[Stored data]
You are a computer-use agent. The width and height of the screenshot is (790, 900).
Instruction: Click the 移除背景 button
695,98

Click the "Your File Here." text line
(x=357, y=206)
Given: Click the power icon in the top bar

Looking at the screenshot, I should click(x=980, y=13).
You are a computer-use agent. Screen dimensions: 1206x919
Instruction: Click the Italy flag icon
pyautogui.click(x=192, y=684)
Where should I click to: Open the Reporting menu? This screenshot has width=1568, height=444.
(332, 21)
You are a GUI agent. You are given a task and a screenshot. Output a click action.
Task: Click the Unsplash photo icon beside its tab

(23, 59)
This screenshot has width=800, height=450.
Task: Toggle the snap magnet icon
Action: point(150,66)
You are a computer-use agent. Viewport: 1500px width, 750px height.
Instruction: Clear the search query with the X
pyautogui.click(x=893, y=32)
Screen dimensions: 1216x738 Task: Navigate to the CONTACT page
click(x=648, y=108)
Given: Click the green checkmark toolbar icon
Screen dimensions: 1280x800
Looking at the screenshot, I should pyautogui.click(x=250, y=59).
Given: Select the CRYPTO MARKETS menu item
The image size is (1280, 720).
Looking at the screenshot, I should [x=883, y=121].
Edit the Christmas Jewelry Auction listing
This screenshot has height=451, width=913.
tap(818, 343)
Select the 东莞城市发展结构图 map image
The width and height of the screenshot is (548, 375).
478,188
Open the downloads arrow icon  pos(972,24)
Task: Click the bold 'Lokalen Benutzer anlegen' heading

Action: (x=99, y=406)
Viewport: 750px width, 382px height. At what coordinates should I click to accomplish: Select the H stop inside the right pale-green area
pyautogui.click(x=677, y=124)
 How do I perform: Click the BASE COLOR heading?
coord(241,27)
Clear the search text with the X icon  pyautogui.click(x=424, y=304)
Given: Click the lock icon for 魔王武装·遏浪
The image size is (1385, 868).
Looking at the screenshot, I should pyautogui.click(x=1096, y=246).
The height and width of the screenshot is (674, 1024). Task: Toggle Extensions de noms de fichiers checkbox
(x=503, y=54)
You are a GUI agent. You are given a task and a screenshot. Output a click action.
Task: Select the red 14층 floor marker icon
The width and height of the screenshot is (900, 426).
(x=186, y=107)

**Exercise prompt:** Every line holding the string "computer" should be copied here, so please find those lines in the data.

**The answer:**
You are a computer-use agent. The width and height of the screenshot is (790, 900).
You are a computer-use agent. Screen dimensions: 1206x919
You are a computer-use agent. Viewport: 1500px width, 750px height.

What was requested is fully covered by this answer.